(Records excerpted from a collection)
════════════════════

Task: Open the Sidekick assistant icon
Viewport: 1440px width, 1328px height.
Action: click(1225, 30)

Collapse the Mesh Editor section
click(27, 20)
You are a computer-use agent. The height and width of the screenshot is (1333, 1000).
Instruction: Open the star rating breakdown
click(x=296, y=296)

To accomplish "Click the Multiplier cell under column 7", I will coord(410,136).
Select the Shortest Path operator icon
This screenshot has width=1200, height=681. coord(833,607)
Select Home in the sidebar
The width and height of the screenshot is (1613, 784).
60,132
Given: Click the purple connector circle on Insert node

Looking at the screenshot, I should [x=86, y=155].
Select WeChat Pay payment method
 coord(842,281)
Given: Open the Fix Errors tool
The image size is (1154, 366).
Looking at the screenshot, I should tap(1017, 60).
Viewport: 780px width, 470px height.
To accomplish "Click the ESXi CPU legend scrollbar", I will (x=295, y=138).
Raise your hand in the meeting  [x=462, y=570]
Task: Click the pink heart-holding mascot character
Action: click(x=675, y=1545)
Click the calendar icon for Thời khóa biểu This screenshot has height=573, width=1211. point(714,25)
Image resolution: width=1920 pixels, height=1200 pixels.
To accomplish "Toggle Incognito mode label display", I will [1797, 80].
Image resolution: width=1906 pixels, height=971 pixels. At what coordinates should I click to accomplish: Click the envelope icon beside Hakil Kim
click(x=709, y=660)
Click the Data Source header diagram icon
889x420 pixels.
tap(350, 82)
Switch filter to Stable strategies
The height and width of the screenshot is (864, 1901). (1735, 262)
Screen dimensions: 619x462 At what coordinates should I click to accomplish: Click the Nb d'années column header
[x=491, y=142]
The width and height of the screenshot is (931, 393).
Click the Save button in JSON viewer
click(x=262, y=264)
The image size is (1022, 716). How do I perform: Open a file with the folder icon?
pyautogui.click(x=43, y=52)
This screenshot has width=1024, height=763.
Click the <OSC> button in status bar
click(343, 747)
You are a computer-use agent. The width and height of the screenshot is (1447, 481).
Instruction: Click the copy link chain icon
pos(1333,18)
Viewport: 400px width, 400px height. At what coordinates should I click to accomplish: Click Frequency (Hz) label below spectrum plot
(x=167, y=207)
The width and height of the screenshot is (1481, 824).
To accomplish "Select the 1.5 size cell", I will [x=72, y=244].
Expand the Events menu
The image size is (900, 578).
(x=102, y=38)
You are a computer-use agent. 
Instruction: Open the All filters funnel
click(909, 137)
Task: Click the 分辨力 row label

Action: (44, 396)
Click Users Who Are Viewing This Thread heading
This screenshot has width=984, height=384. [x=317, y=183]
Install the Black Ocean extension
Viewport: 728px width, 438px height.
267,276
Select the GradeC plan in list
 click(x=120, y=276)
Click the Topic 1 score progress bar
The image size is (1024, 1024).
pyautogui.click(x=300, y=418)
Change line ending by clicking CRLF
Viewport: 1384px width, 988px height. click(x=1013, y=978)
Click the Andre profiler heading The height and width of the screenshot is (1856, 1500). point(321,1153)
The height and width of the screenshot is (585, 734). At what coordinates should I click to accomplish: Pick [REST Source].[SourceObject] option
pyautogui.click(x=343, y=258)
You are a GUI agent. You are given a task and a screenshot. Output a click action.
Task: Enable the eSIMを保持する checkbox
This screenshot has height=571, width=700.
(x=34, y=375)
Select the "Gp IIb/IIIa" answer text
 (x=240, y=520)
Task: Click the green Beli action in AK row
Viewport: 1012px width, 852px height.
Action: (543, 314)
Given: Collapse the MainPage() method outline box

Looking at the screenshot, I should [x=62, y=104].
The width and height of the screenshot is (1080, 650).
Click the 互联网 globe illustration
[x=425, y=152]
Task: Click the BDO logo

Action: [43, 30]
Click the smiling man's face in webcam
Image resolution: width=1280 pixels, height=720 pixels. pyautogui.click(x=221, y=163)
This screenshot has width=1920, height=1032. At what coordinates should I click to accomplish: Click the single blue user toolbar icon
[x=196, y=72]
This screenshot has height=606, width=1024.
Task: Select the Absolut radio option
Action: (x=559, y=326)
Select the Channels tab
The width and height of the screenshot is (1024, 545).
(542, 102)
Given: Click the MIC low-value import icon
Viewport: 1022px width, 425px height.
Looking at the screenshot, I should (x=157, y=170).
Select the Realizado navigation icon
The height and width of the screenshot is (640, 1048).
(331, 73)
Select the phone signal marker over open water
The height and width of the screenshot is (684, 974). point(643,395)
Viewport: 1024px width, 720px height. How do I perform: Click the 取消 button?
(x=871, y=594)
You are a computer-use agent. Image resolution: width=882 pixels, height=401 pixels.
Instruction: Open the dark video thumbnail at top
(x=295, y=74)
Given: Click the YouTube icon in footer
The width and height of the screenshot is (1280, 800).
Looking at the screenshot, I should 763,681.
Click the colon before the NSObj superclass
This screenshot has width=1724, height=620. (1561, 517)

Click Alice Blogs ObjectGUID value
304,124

════════════════════

*Task details*
All records above are to be returned exactly as given.

*Response to the exercise*
Task: Open the Sidekick assistant icon
Viewport: 1440px width, 1328px height.
Action: click(1225, 30)

Collapse the Mesh Editor section
click(27, 20)
You are a computer-use agent. The height and width of the screenshot is (1333, 1000).
Instruction: Open the star rating breakdown
click(x=296, y=296)

To accomplish "Click the Multiplier cell under column 7", I will coord(410,136).
Select the Shortest Path operator icon
This screenshot has width=1200, height=681. coord(833,607)
Select Home in the sidebar
The width and height of the screenshot is (1613, 784).
60,132
Given: Click the purple connector circle on Insert node

Looking at the screenshot, I should [x=86, y=155].
Select WeChat Pay payment method
 coord(842,281)
Given: Open the Fix Errors tool
The image size is (1154, 366).
Looking at the screenshot, I should tap(1017, 60).
Viewport: 780px width, 470px height.
To accomplish "Click the ESXi CPU legend scrollbar", I will (x=295, y=138).
Raise your hand in the meeting  [x=462, y=570]
Task: Click the pink heart-holding mascot character
Action: click(x=675, y=1545)
Click the calendar icon for Thời khóa biểu This screenshot has height=573, width=1211. point(714,25)
Image resolution: width=1920 pixels, height=1200 pixels.
To accomplish "Toggle Incognito mode label display", I will [1797, 80].
Image resolution: width=1906 pixels, height=971 pixels. At what coordinates should I click to accomplish: Click the envelope icon beside Hakil Kim
click(x=709, y=660)
Click the Data Source header diagram icon
889x420 pixels.
tap(350, 82)
Switch filter to Stable strategies
The height and width of the screenshot is (864, 1901). (1735, 262)
Screen dimensions: 619x462 At what coordinates should I click to accomplish: Click the Nb d'années column header
[x=491, y=142]
The width and height of the screenshot is (931, 393).
Click the Save button in JSON viewer
click(x=262, y=264)
The image size is (1022, 716). How do I perform: Open a file with the folder icon?
pyautogui.click(x=43, y=52)
This screenshot has width=1024, height=763.
Click the <OSC> button in status bar
click(343, 747)
You are a computer-use agent. The width and height of the screenshot is (1447, 481).
Instruction: Click the copy link chain icon
pos(1333,18)
Viewport: 400px width, 400px height. At what coordinates should I click to accomplish: Click Frequency (Hz) label below spectrum plot
(x=167, y=207)
The width and height of the screenshot is (1481, 824).
To accomplish "Select the 1.5 size cell", I will [x=72, y=244].
Expand the Events menu
The image size is (900, 578).
(x=102, y=38)
You are a computer-use agent. 
Instruction: Open the All filters funnel
click(909, 137)
Task: Click the 分辨力 row label

Action: (44, 396)
Click Users Who Are Viewing This Thread heading
This screenshot has width=984, height=384. [x=317, y=183]
Install the Black Ocean extension
Viewport: 728px width, 438px height.
267,276
Select the GradeC plan in list
 click(x=120, y=276)
Click the Topic 1 score progress bar
The image size is (1024, 1024).
pyautogui.click(x=300, y=418)
Change line ending by clicking CRLF
Viewport: 1384px width, 988px height. click(x=1013, y=978)
Click the Andre profiler heading The height and width of the screenshot is (1856, 1500). point(321,1153)
The height and width of the screenshot is (585, 734). At what coordinates should I click to accomplish: Pick [REST Source].[SourceObject] option
pyautogui.click(x=343, y=258)
You are a GUI agent. You are given a task and a screenshot. Output a click action.
Task: Enable the eSIMを保持する checkbox
This screenshot has height=571, width=700.
(x=34, y=375)
Select the "Gp IIb/IIIa" answer text
 (x=240, y=520)
Task: Click the green Beli action in AK row
Viewport: 1012px width, 852px height.
Action: (543, 314)
Given: Collapse the MainPage() method outline box

Looking at the screenshot, I should [x=62, y=104].
The width and height of the screenshot is (1080, 650).
Click the 互联网 globe illustration
[x=425, y=152]
Task: Click the BDO logo

Action: [43, 30]
Click the smiling man's face in webcam
Image resolution: width=1280 pixels, height=720 pixels. pyautogui.click(x=221, y=163)
This screenshot has width=1920, height=1032. At what coordinates should I click to accomplish: Click the single blue user toolbar icon
[x=196, y=72]
This screenshot has height=606, width=1024.
Task: Select the Absolut radio option
Action: (x=559, y=326)
Select the Channels tab
The width and height of the screenshot is (1024, 545).
(542, 102)
Given: Click the MIC low-value import icon
Viewport: 1022px width, 425px height.
Looking at the screenshot, I should (x=157, y=170).
Select the Realizado navigation icon
The height and width of the screenshot is (640, 1048).
(331, 73)
Select the phone signal marker over open water
The height and width of the screenshot is (684, 974). point(643,395)
Viewport: 1024px width, 720px height. How do I perform: Click the 取消 button?
(x=871, y=594)
You are a computer-use agent. Image resolution: width=882 pixels, height=401 pixels.
Instruction: Open the dark video thumbnail at top
(x=295, y=74)
Given: Click the YouTube icon in footer
The width and height of the screenshot is (1280, 800).
Looking at the screenshot, I should 763,681.
Click the colon before the NSObj superclass
This screenshot has width=1724, height=620. (1561, 517)

Click Alice Blogs ObjectGUID value
304,124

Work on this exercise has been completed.